● TASK DESCRIPTION:
Once the line containing "Instruction: Click inside" is located in the records below, repeat it and all lines that follow it exactly, leaving out any picture.

● MATERIALS PROVIDED:
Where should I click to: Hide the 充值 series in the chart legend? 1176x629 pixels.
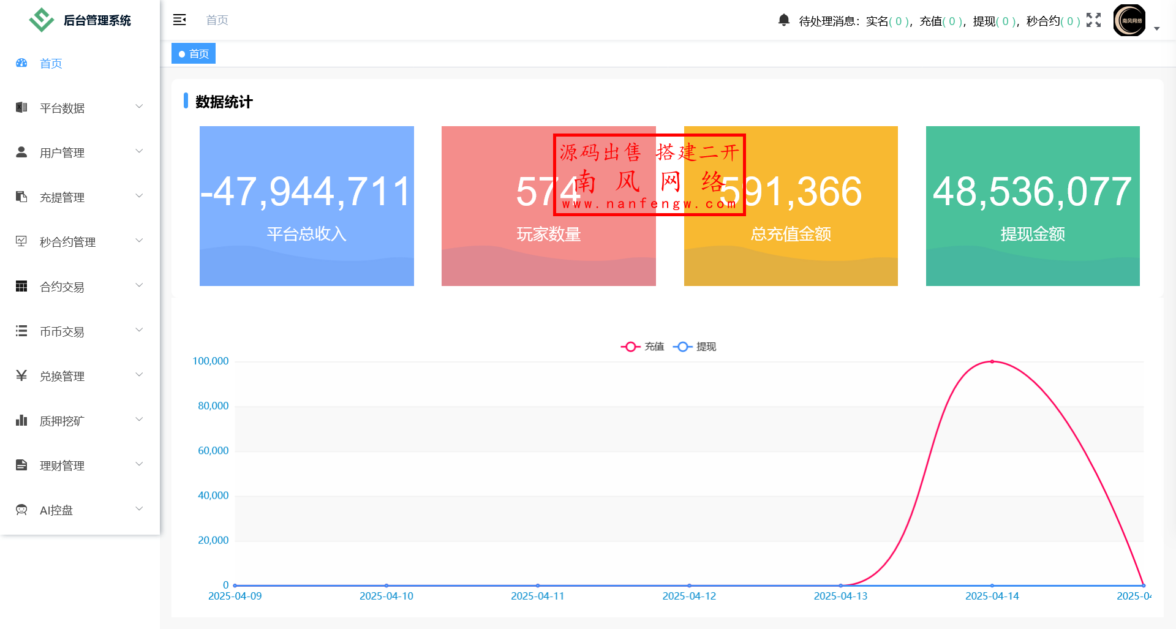[642, 347]

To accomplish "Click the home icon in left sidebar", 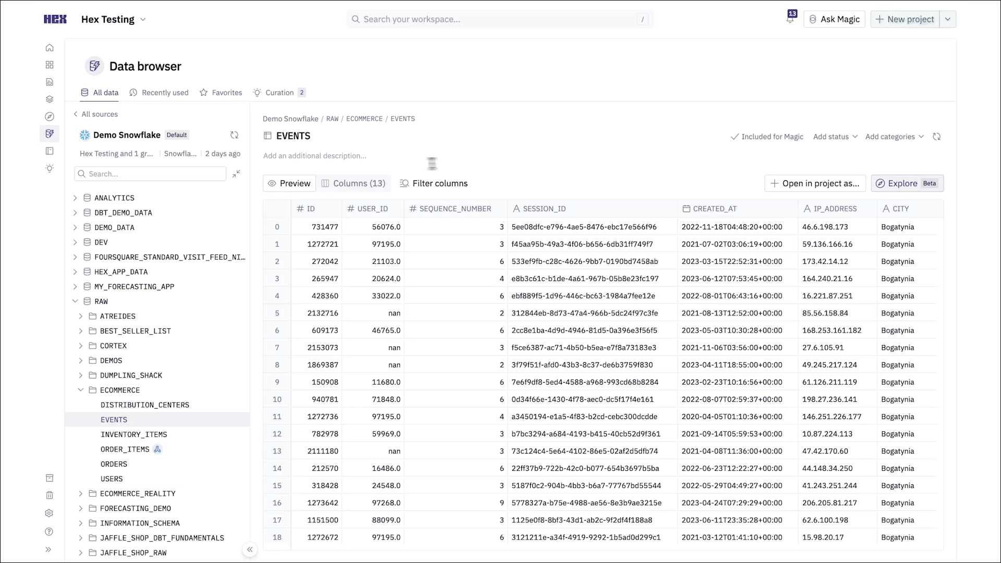I will tap(50, 47).
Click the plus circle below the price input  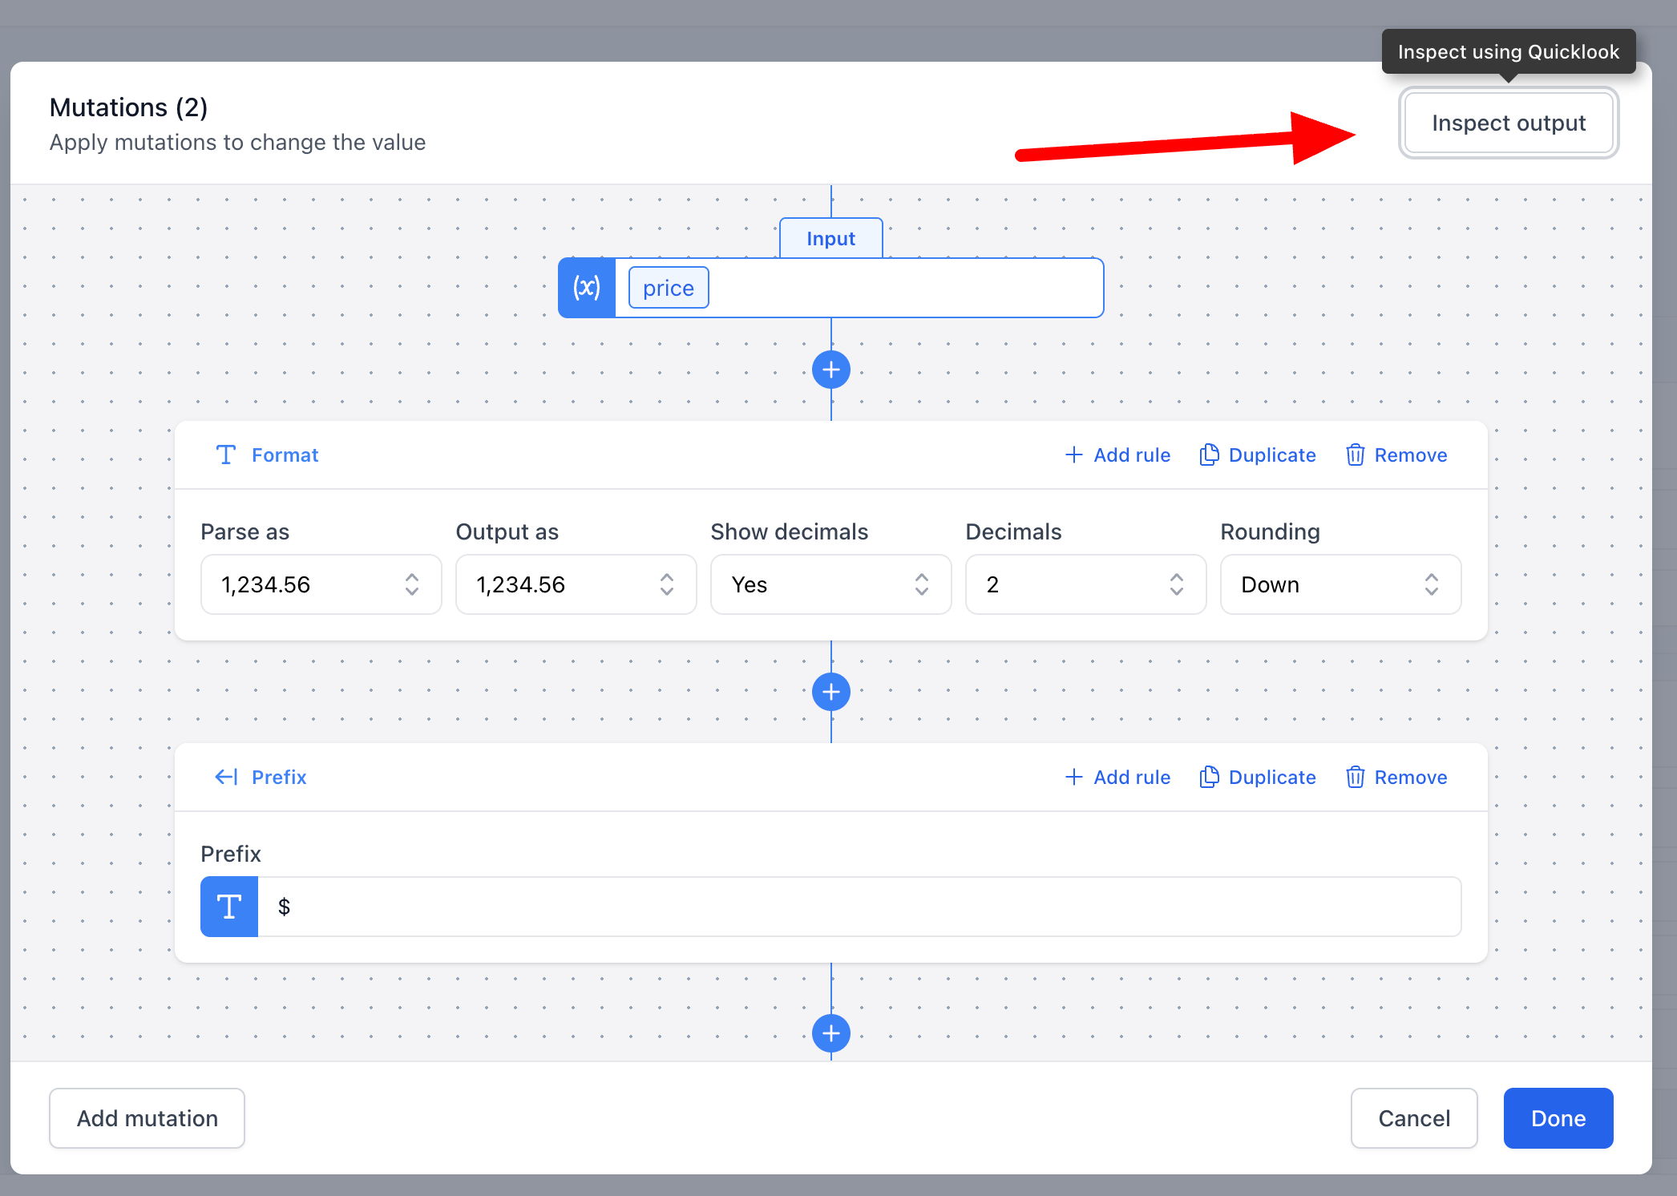[x=830, y=370]
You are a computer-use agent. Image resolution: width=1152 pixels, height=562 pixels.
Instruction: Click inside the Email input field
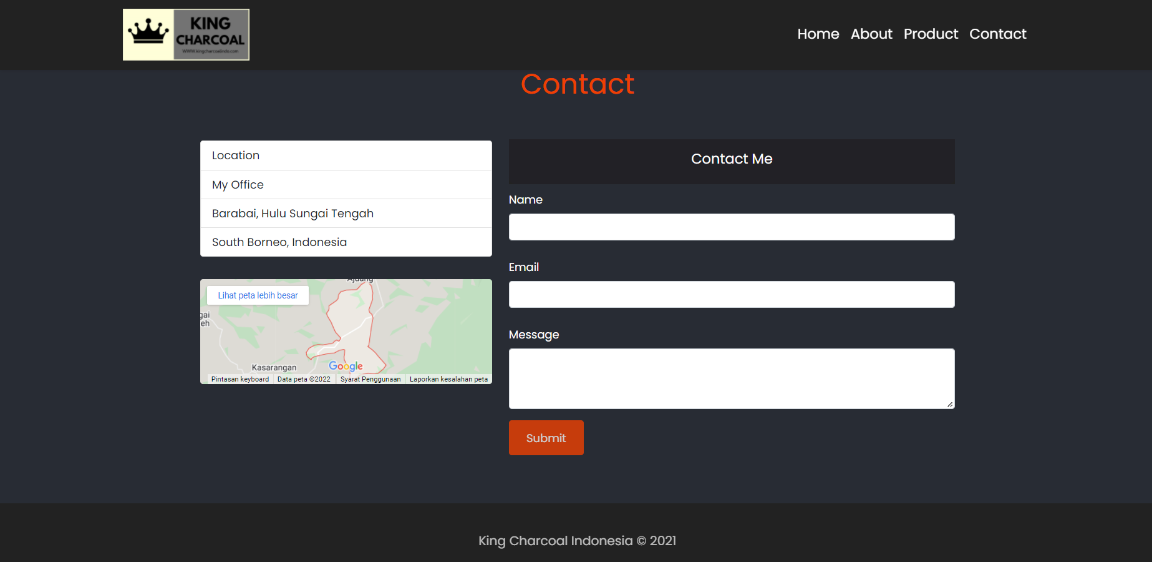(731, 294)
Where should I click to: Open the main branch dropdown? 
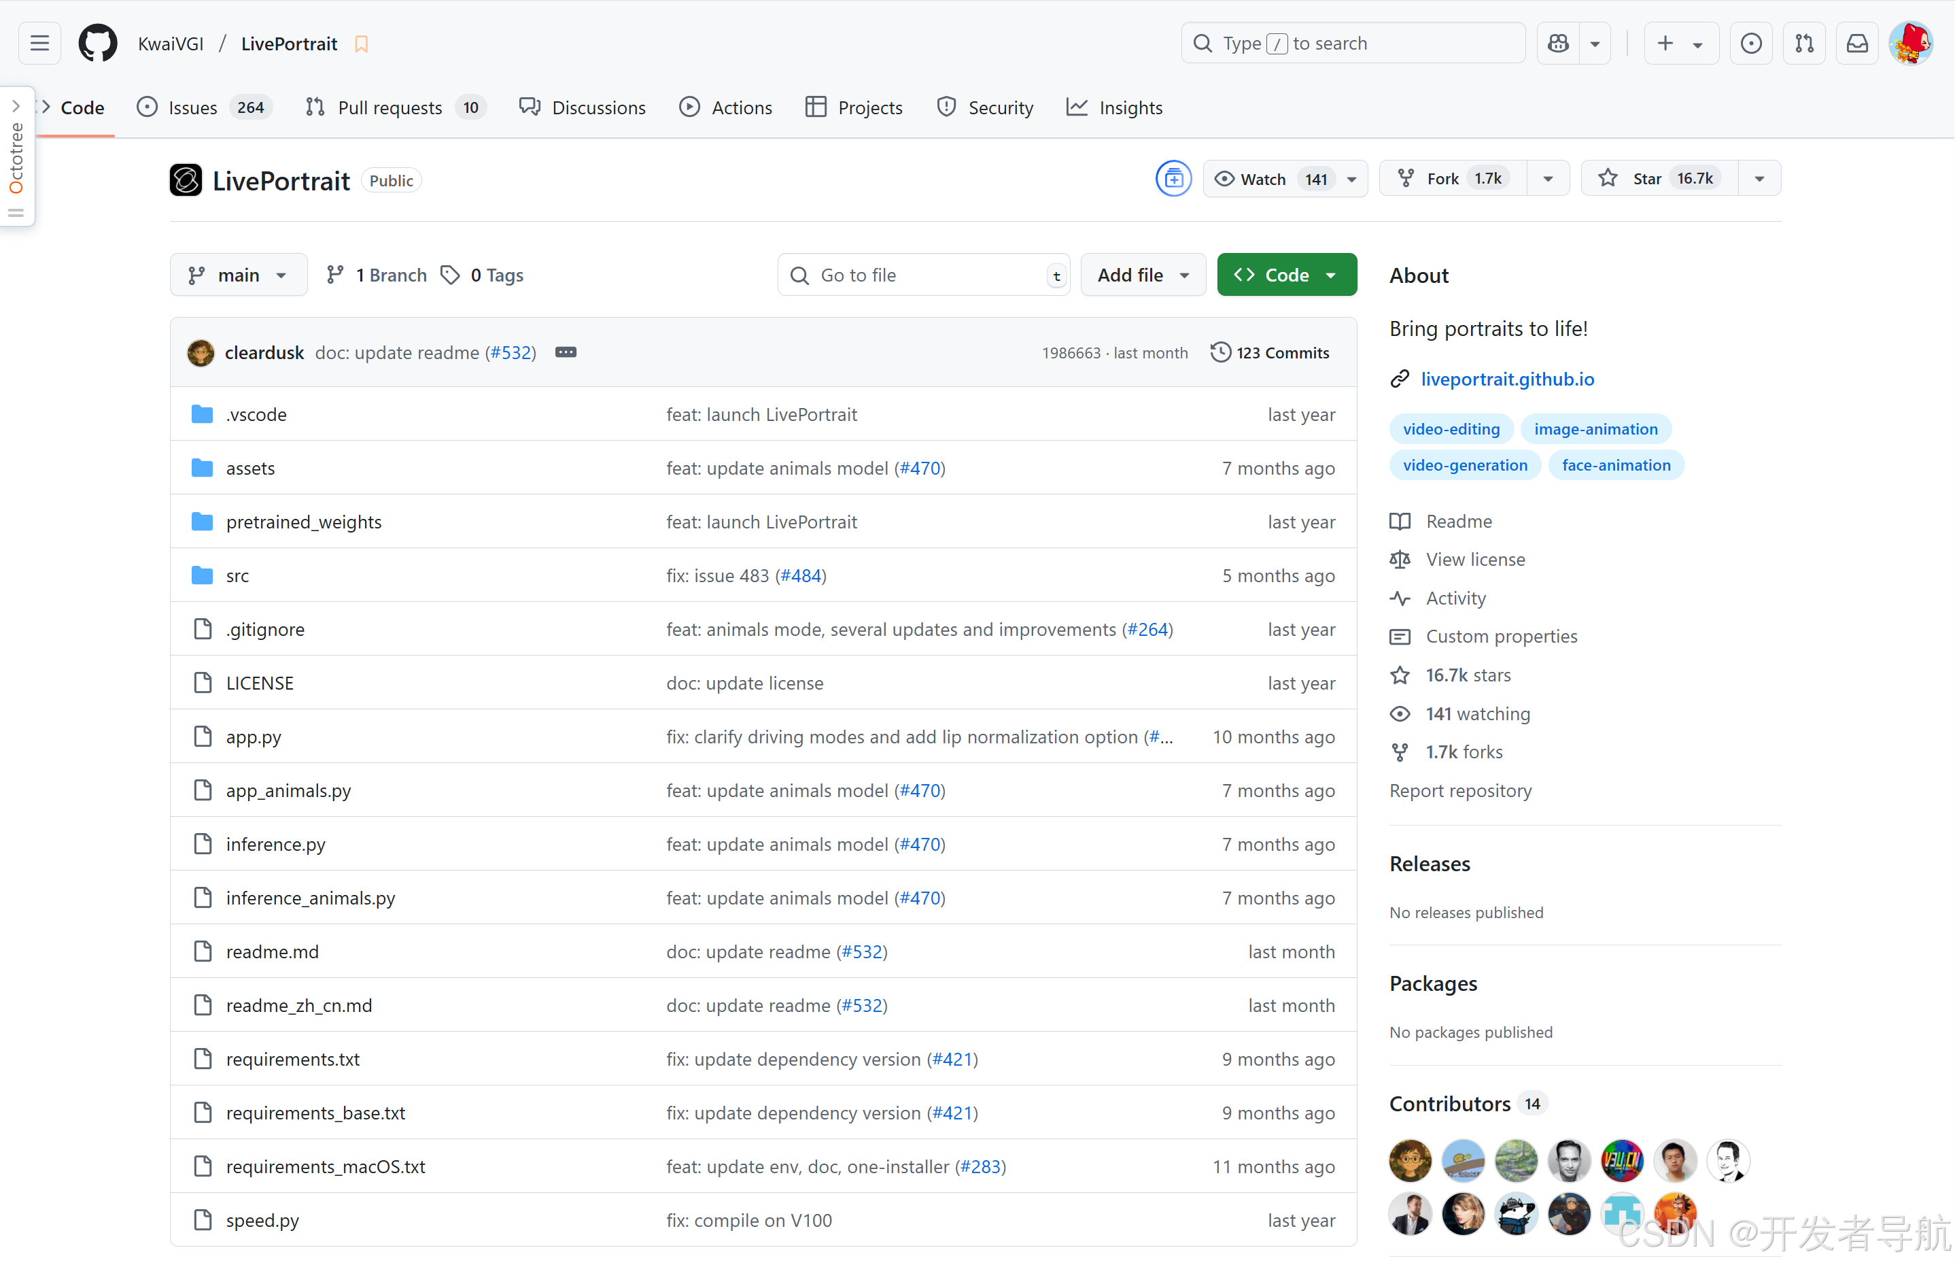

● ANSWER SECTION:
Instruction: Click inside the Email input field
(731, 294)
Where should I click to: Open the main branch dropdown? 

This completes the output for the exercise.